Wednesday, May 14, 2008

Obama still stuck on changing the subject

Obama certainly will get the nomination and I still think it is likely to be a Democrat year. But can you really win the Presidency by insisting that issues that, for whatever reason, people seem to care about are "distractions" and "divisive."

The notion that Obama offers some kind of "new politics" or post-ideological reconciliation of the our past divisions has always struck me as fancy silliness. You can believe it only if you regard all attacks on the consensus of left-liberals as divisive. If you can dismiss being "overly" concerned with the war on terror or the cost in lives of a precipitous withdrawal from Iraq, then Obama (who has, essentially, nothing to say about either)appears to be talking about the right things. If your economics tells you that the answer to America's economic slowdown is to reduce the return to work and investment, close the border to trade while effectively leaving it open to an influx of low-wage workers and making an uncompetitive health care market even less competitive, then the other side will look like plutocrats. If you are relatively unconcerned about the integrity of marriage as something privileged over other lifestyle choices or about the threats to the sanctity of life posed by abortion and biotechnology, then those that feel otherwise are mired in resentment and fear of the other.

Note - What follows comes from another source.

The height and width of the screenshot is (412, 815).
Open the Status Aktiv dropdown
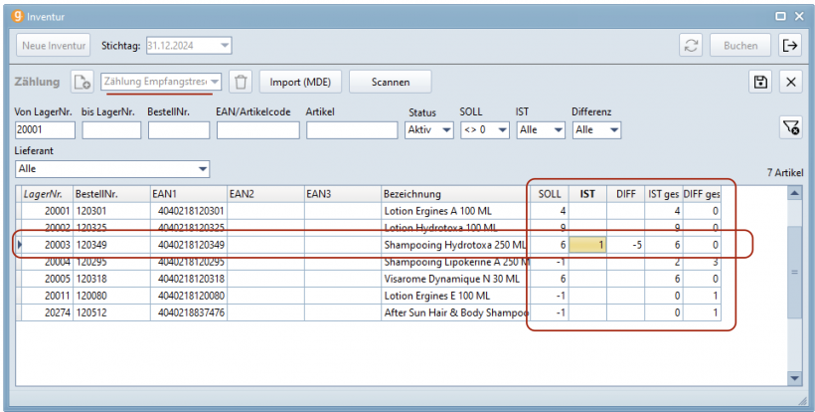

Knock yourself out.

But, if there are (and there do seem to be)many people who believe otherwise - so many, in fact, that they have managed to win seven of the past ten presidential elections - then how does it work to dismiss their concerns as irrelevant? Won't that come off as arrogant and condescending?

If that's what Hillary's continued vitality demonstrates, then the large numbers of Clinton supporters who are telling exit pollers that they will not vote for Obama in November are more significant than they seem to be. Sure, the Democrats will come together, but the independents may not follow. It may be Obama's election to lose, but if he's to avoid that, he may be tasked with changing the narrative of his life and recasting much of what he has done in public life. He may need to learn that he doesn't get to say what others ought to care about.

2 comments:

Anonymous said...

who has, essentially, nothing to say about either

As opposed to Sen. Bret Maverick's finely honed strategic vision.

Anonymous said...

My neighbor, (a die-hard democrat and friend)stopped over yesterday and told me that he never thought he would vote for a woman for President but that he would if Hillary is on the ballot. He made it perfectly clear that he will not vote for Obama because Obama doesn't stand for anything that he supports.

I told him that I'm blessed with a wife that doesn't nag and that I don't want to see one on the news every night and we laughed. I told my wife the same thing and she said that it's bad enough that we have to listen to Pelosi.

You may think that it's a demo year, but there appears to be alot of disappointment at the grass root level of democrats with what is going on in their party. Many democrats are not lefties.